The Salt Lake City Board of Education might seek $90 million in bonds, perhaps in the November general election, to cool and seismically retrofit all schools in 10 years.
The board Tuesday tinkered with the notion, which would save the district $6 million and includes cooling schools within eight years and expediting retrofits. Salt Lake City School District had recommended a 15-year air-conditioning implementation plan to match retrofits through 2020.New time lines will be discussed at a March 31 board meeting. The board also requested data on property tax impacts in case of a bond election.
"I think we've talked about this long enough. Let's get it on the agenda as soon as possible and make a decision so we can move forward," said board member Cliff Higbee.

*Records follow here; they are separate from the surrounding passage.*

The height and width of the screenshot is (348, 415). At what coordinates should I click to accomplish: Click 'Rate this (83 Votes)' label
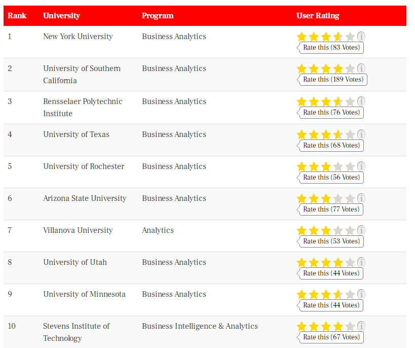click(x=331, y=48)
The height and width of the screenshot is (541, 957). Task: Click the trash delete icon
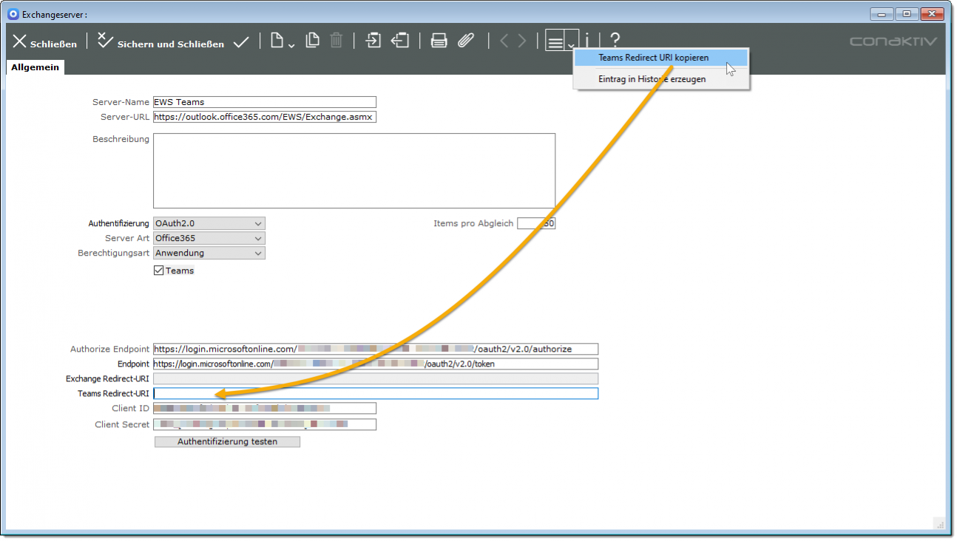point(336,41)
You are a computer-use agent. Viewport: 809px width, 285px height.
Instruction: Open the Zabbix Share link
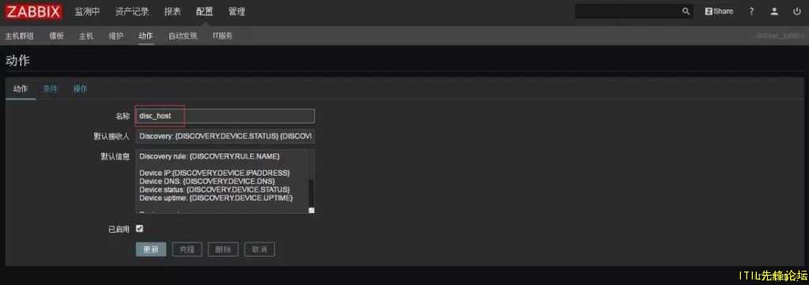point(719,11)
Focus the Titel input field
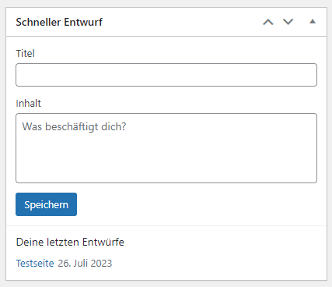Screen dimensions: 332x287 click(x=166, y=75)
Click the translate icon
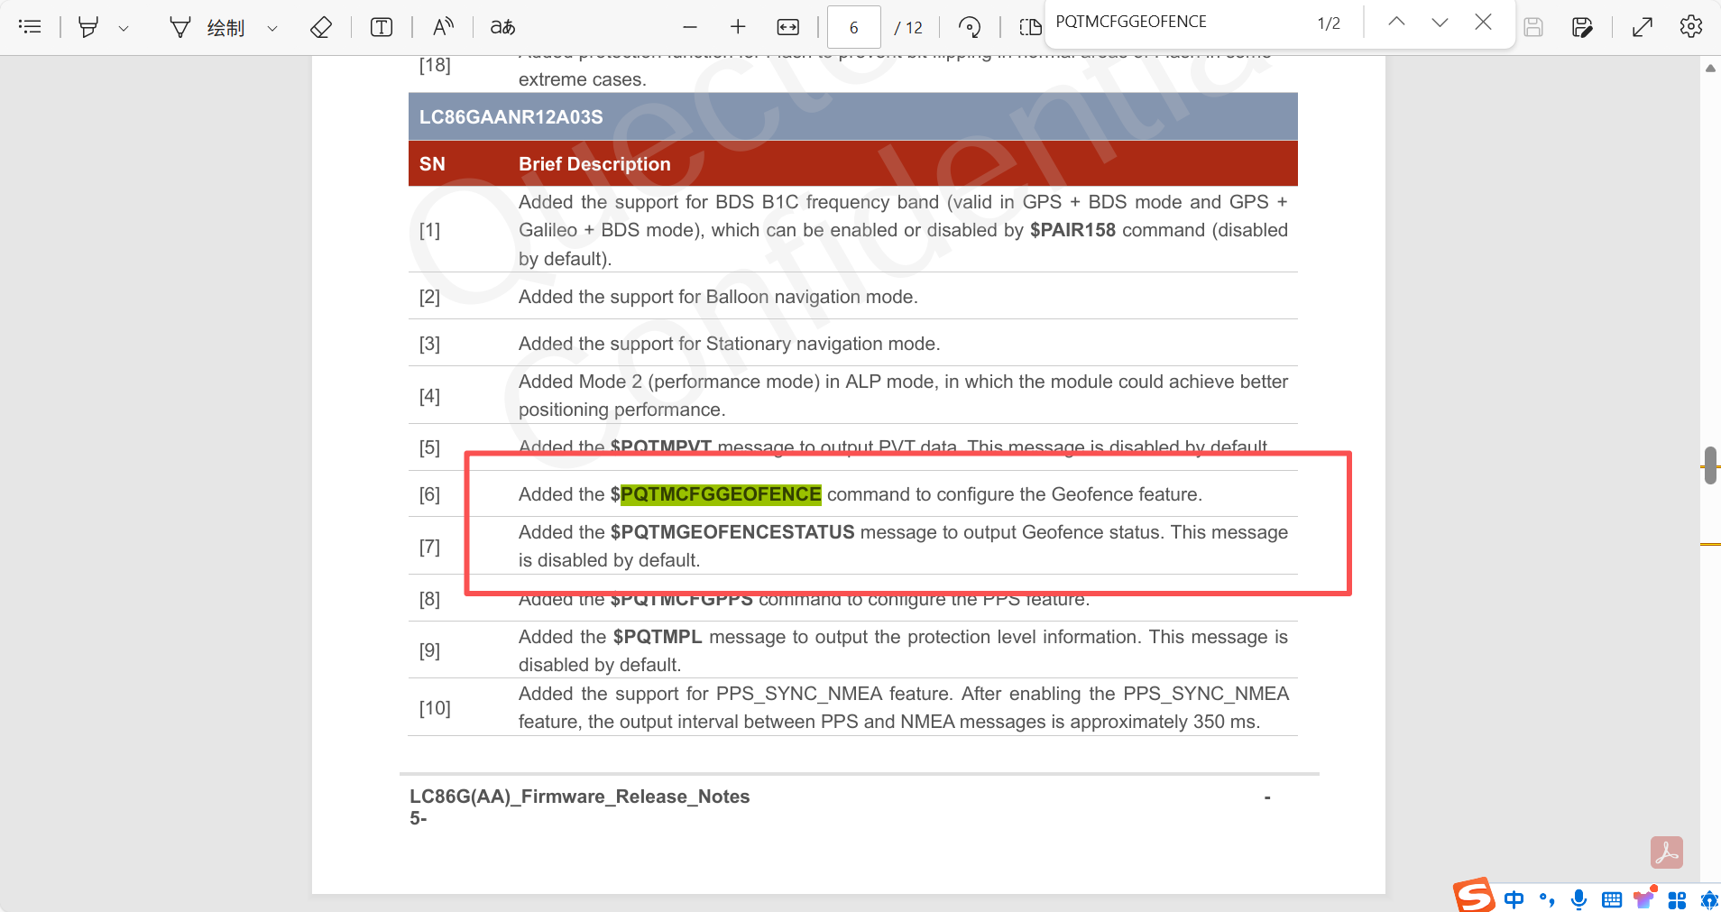 [x=502, y=27]
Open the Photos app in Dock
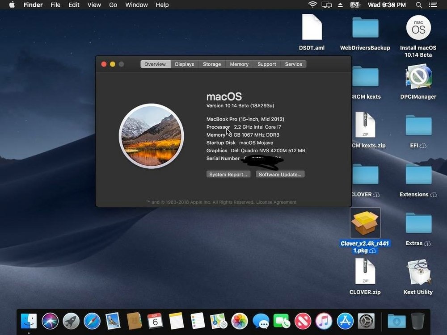Viewport: 447px width, 335px height. (240, 321)
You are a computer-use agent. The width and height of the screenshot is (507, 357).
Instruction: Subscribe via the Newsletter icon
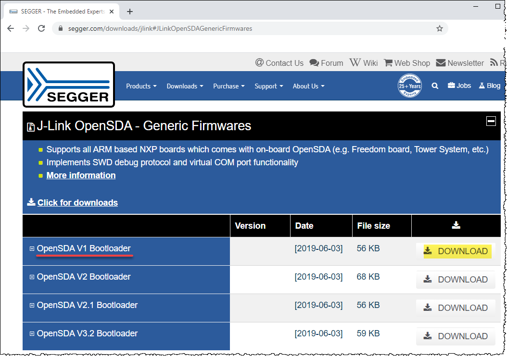pos(459,62)
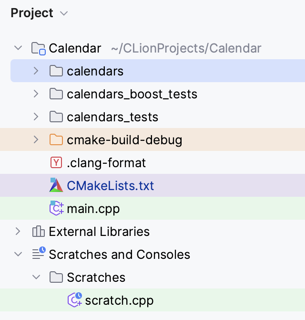Collapse the Calendar root node
305x320 pixels.
[18, 48]
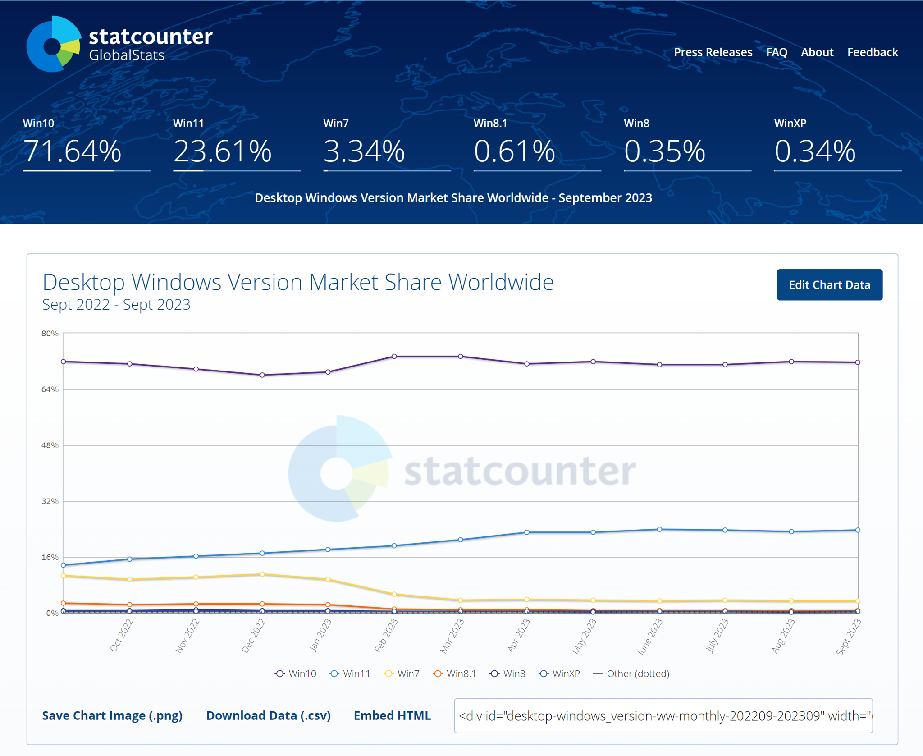
Task: Hide the Win7 series via legend
Action: coord(402,674)
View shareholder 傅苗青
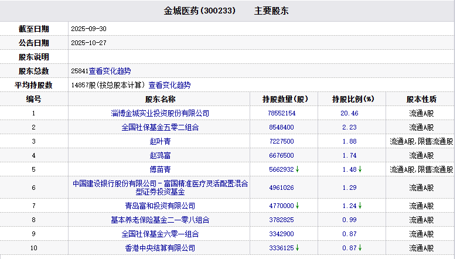The width and height of the screenshot is (457, 259). pos(160,169)
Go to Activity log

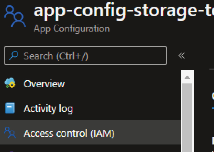click(x=48, y=109)
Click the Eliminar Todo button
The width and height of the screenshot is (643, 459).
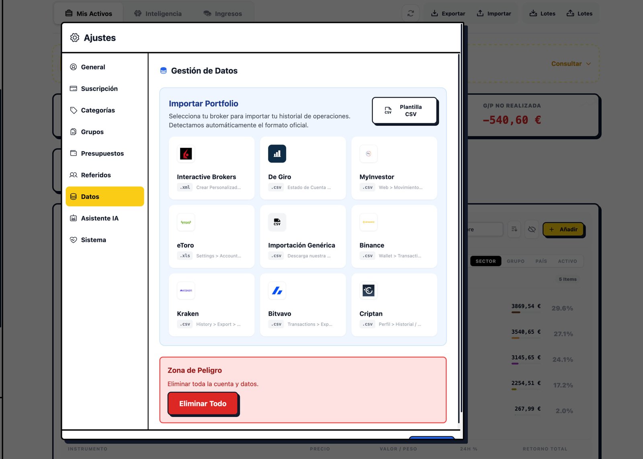203,404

The air-conditioning issue boiled in several Wasatch Front school districts last fall as the mercury reached 100 degrees in some classrooms, making some teachers and students sick. Nine of Salt Lake District's 36 schools are air-conditioned, as are district offices.
The board last month voted to air condition schools, ending years of public pleas to do so.
The district has $30 million for retrofits left over from a $70 million bond passed in 1993, Kent Michie, vice president of public finance at Zions Bank, told the board. Bond rates are at 25-year lows, and market fluctuations are unlikely this year, he said.
Speeding up retrofits would require additional borrowing but not cost more than the planned $220 million, Gary Harmer, district business administrator, said Wednesday. Those funds were to be saved from 25 years of incoming revenue.
A $90 million bond would fund speedy retrofits and $14.2 million for air conditioning - about a $6 million savings from a recommended 15-year implementation plan, Harmer said. Annual operation and maintenance for air conditioning would cost $1.7 million, $300,000 less than the 15-year plan.
Combining air conditioning with retrofits also would prevent needs to tear out new cooling systems during retrofits.
"I think this (bond election idea) has a lot of merit if the people would accept it, and there's reason to believe they would," Harmer said. "And if the people turn us down, we're nowhere (worse off) than we were before."
District buildings and grounds director Stephen Harman is revamping proposed air conditioning implementation plans. The district's recommended 15-year plan was opposed by some residents and board members.
"It seems like we make haste slowly. It's ridiculous. We're all going to be dead before we see air conditioning," board member Jan Clemmer said in a March 3 meet-ing.
Members of high school community councils asked the board to first cool the three high schools: West, East and Highland. That would ensure all students would enjoy air conditioning at some point - a concept embraced by board member Kathy Black.
But debate could heat up in determining which school swelter will end first.
"To say the high schools are first and to say the elementaries will wait eight years, that's not fair to the elementaries," said board vice president Diane Barlow.